**PROBLEM DESCRIPTION**
Find "You are a GUI", then copy its line and every later line of the entries exactly through the end, leaving all pictures out.

**Stored items**
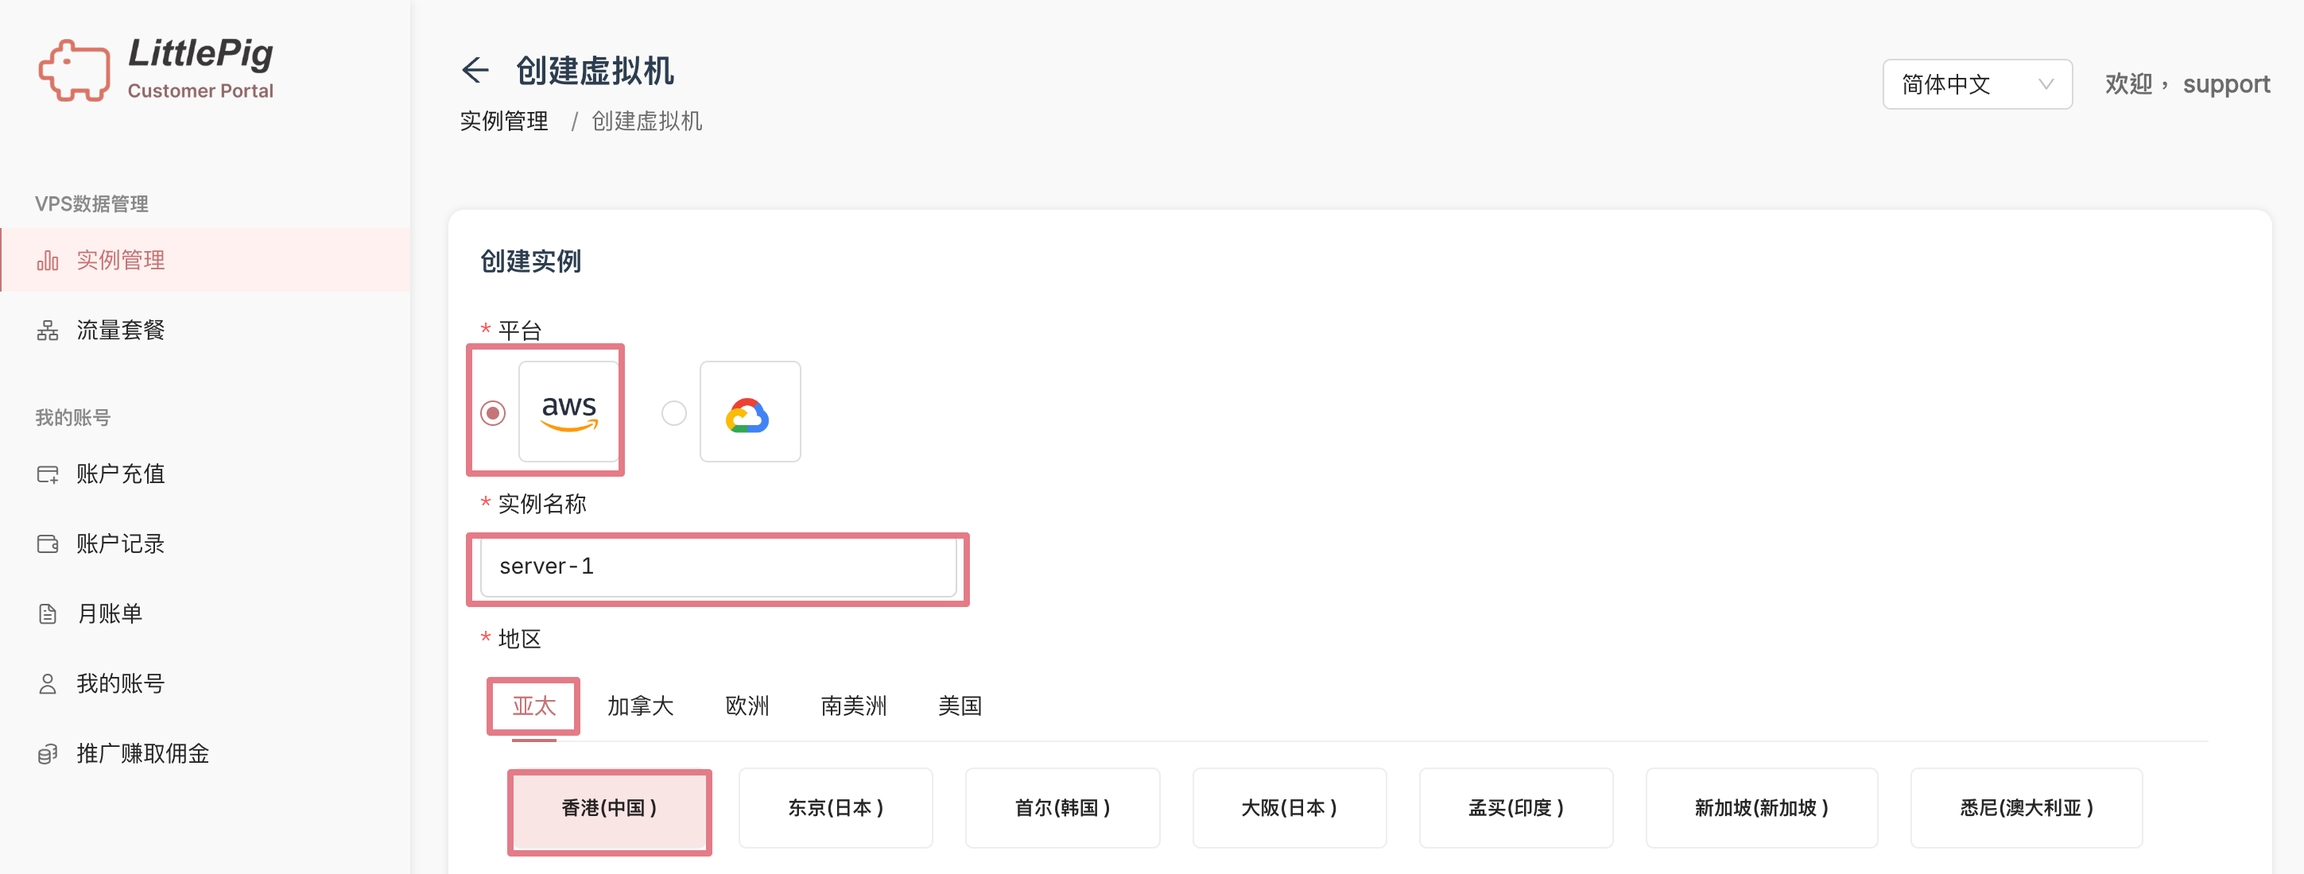Click the 流量套餐 sidebar icon
The height and width of the screenshot is (874, 2304).
click(x=48, y=331)
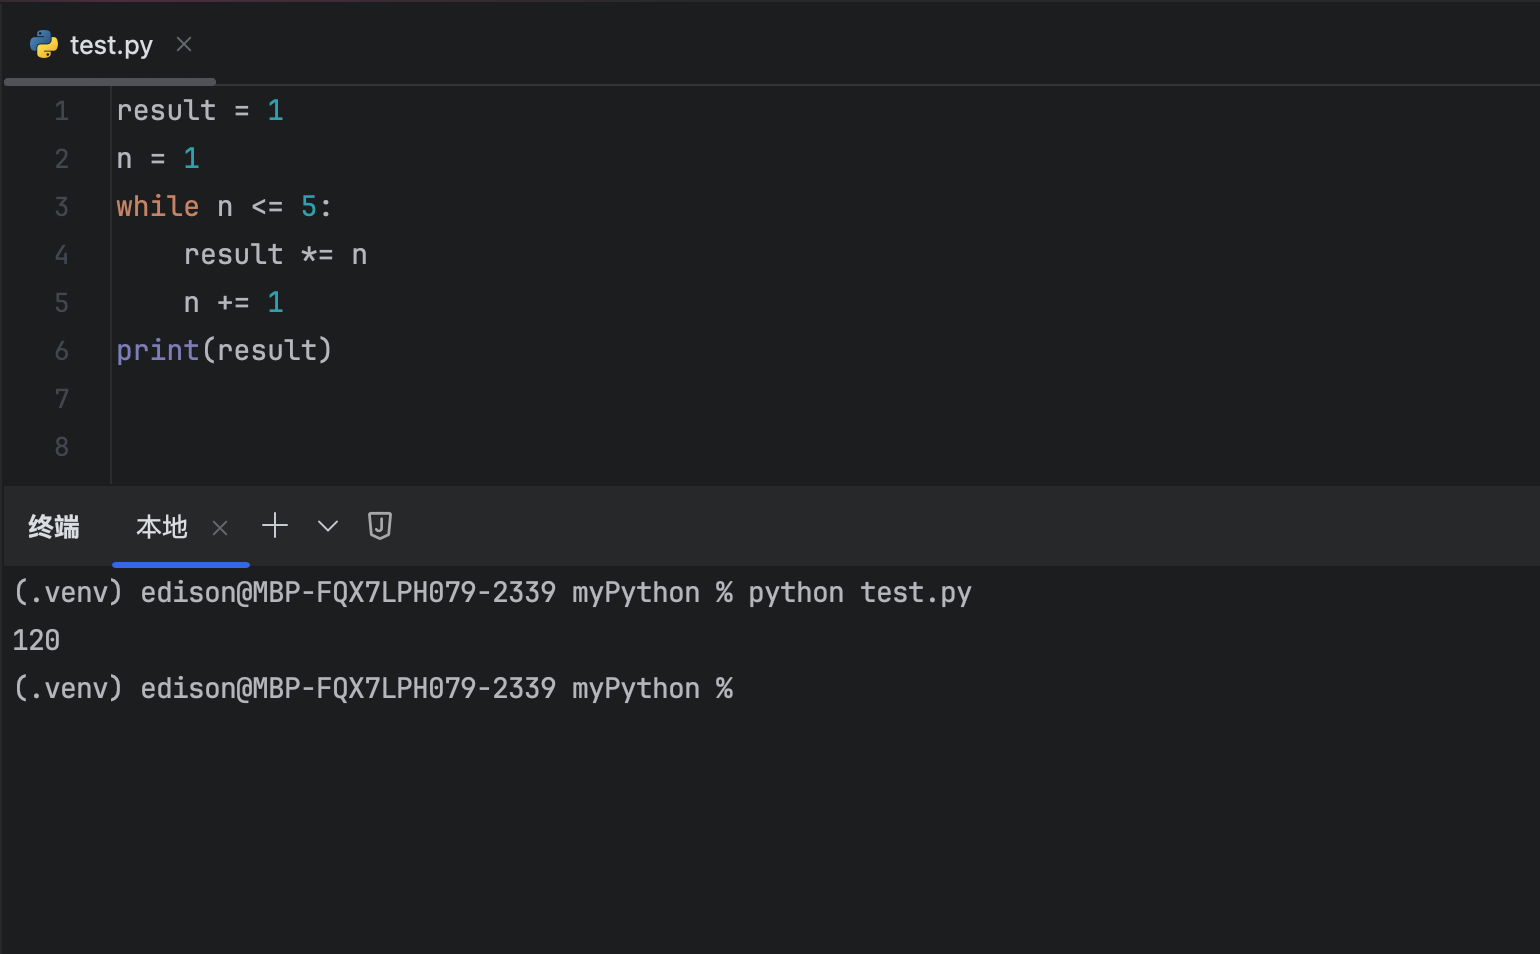Viewport: 1540px width, 954px height.
Task: Close the 本地 terminal tab
Action: (221, 528)
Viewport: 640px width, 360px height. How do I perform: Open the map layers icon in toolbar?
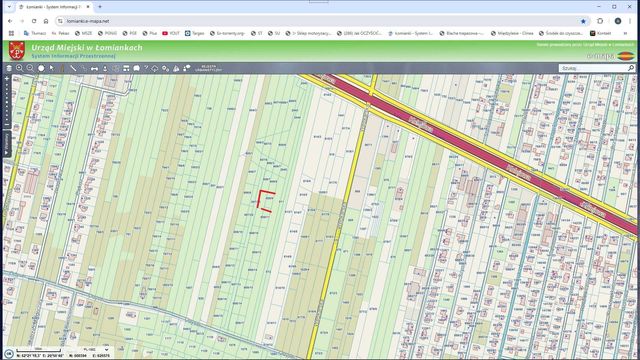pyautogui.click(x=9, y=68)
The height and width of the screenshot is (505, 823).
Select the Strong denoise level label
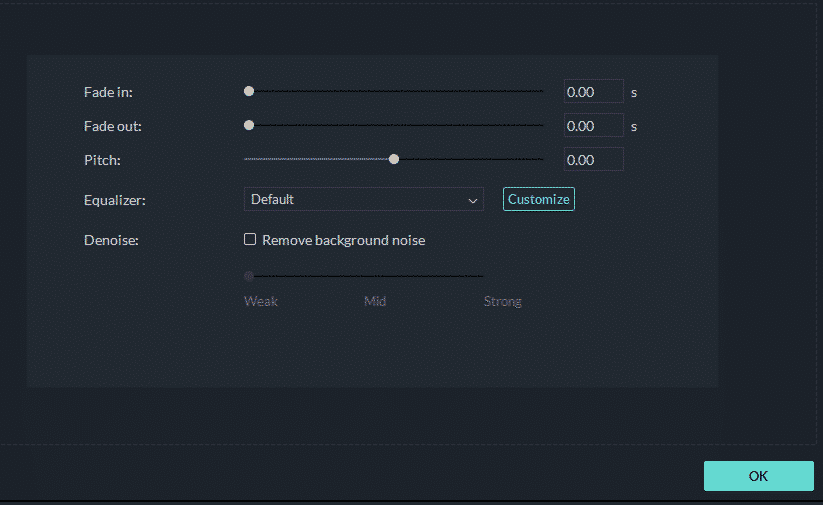point(502,301)
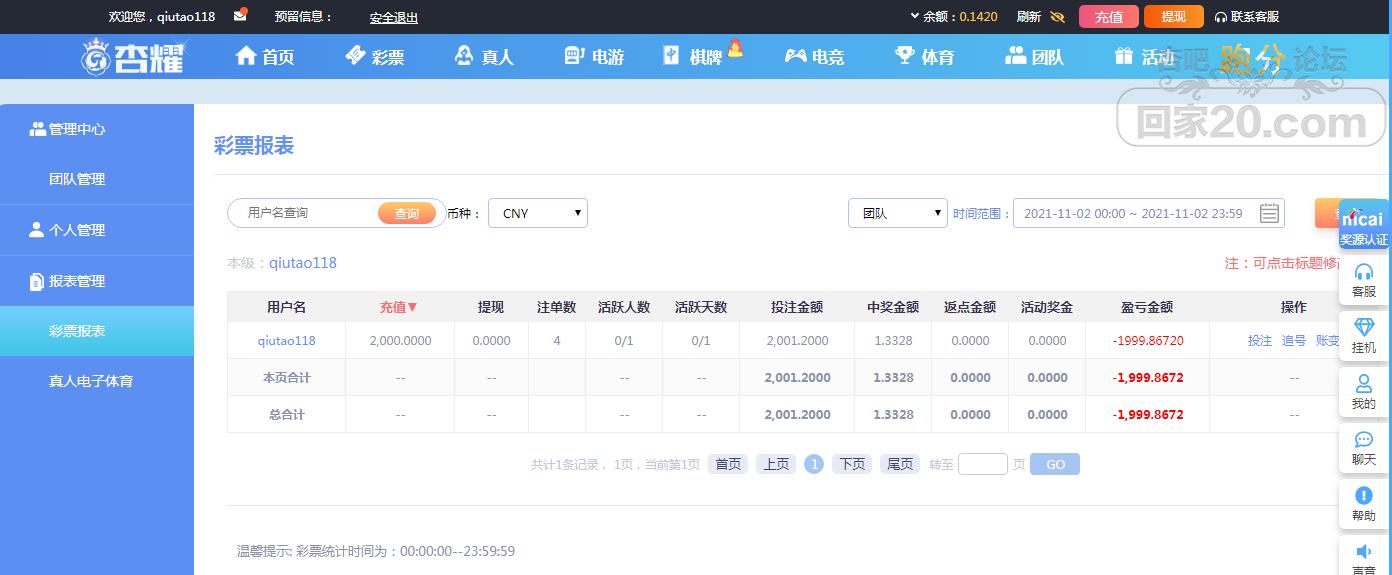Click the qiutao118 username link in table
The width and height of the screenshot is (1392, 575).
pos(286,340)
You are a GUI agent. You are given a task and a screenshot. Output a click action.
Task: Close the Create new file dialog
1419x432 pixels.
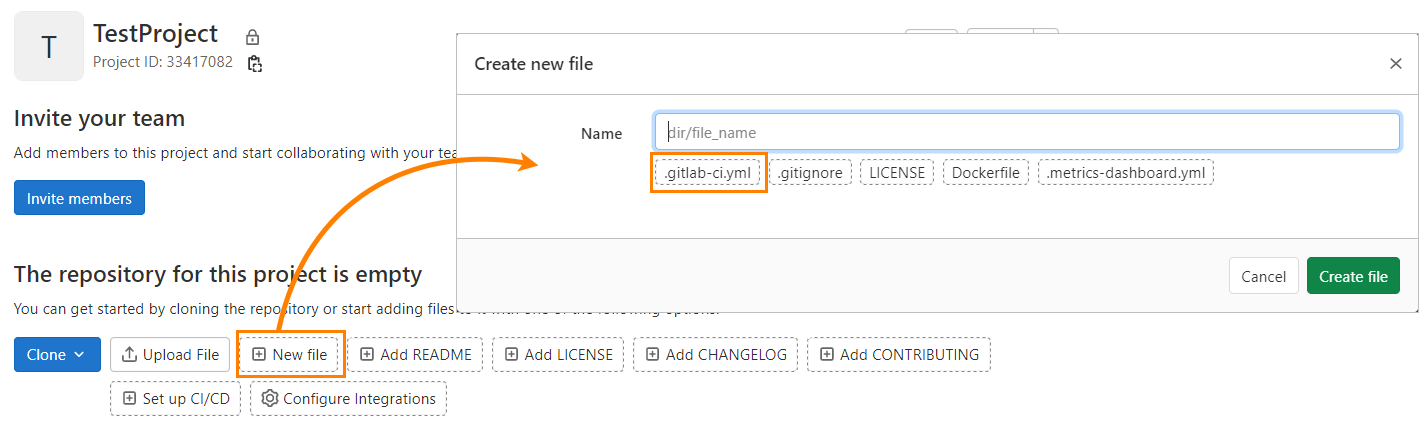click(1395, 64)
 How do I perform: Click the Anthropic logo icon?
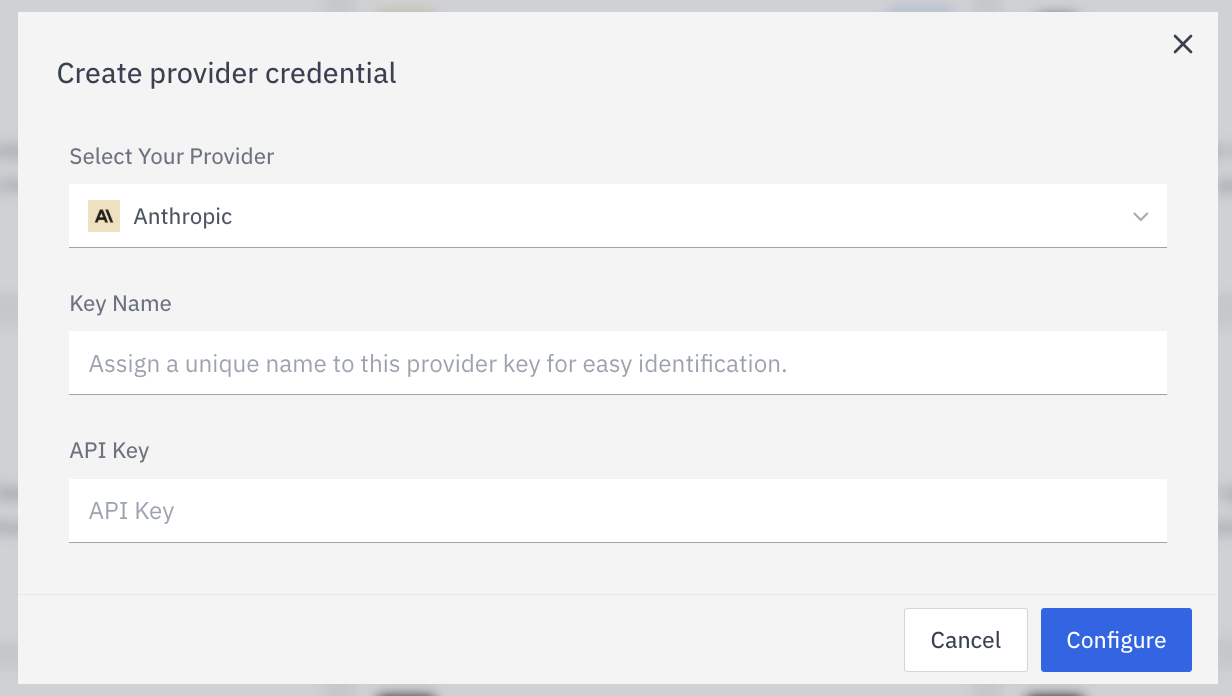104,216
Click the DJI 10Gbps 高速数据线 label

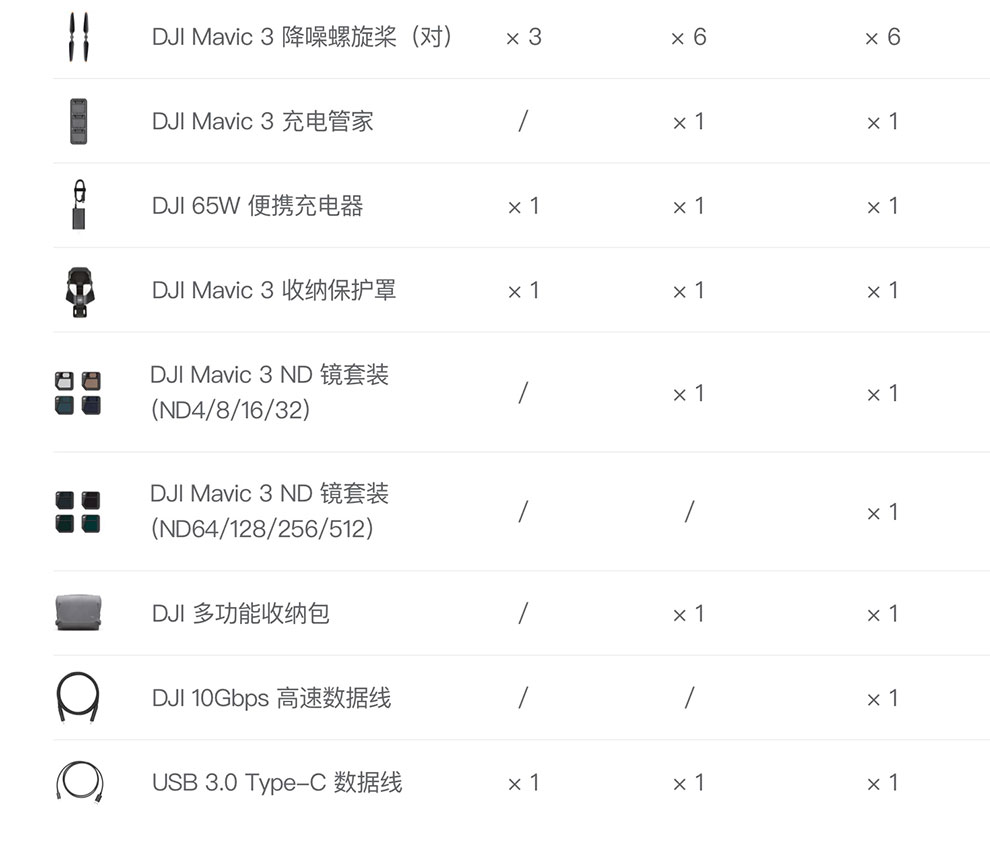click(x=271, y=698)
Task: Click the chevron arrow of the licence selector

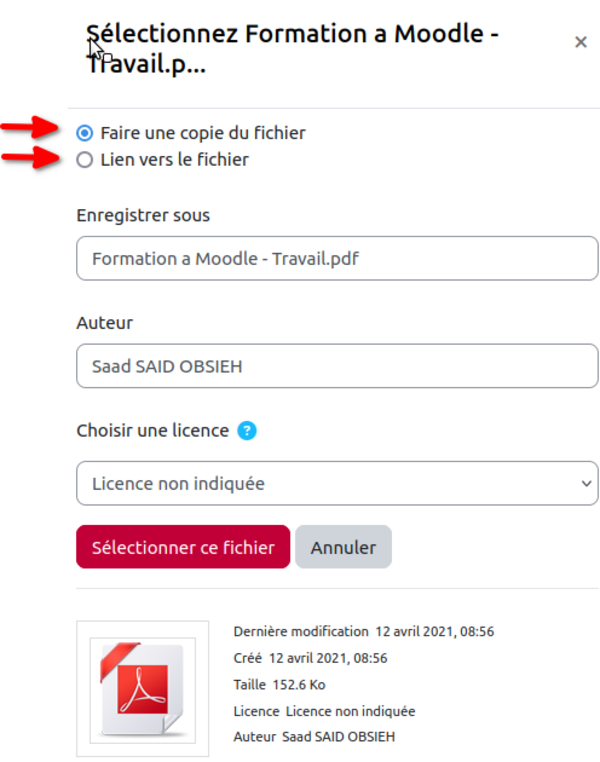Action: [x=586, y=484]
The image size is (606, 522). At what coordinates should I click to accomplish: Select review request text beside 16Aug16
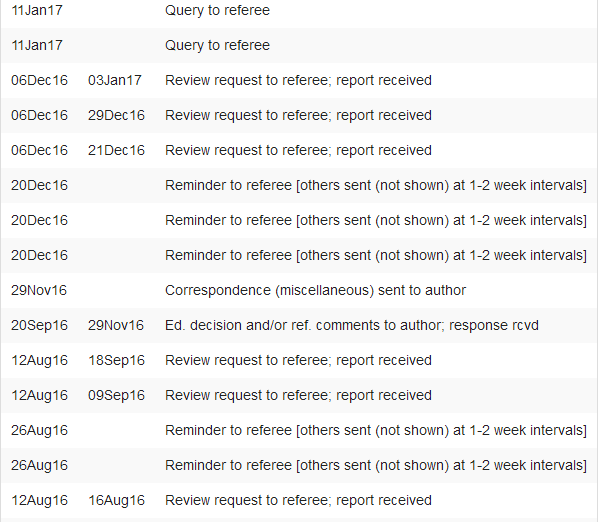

**ANSWER BOX**
You are a GUI agent. You are given a task and a screenshot. Output a click action.
Task: Close the Create new file dialog
1419x432 pixels.
click(1395, 64)
 How do I perform: Click the Anthropic logo icon?
104,216
Click the DJI 10Gbps 高速数据线 label

click(x=271, y=698)
Task: Click the chevron arrow of the licence selector

Action: [x=586, y=484]
The image size is (606, 522). At what coordinates should I click to accomplish: Select review request text beside 16Aug16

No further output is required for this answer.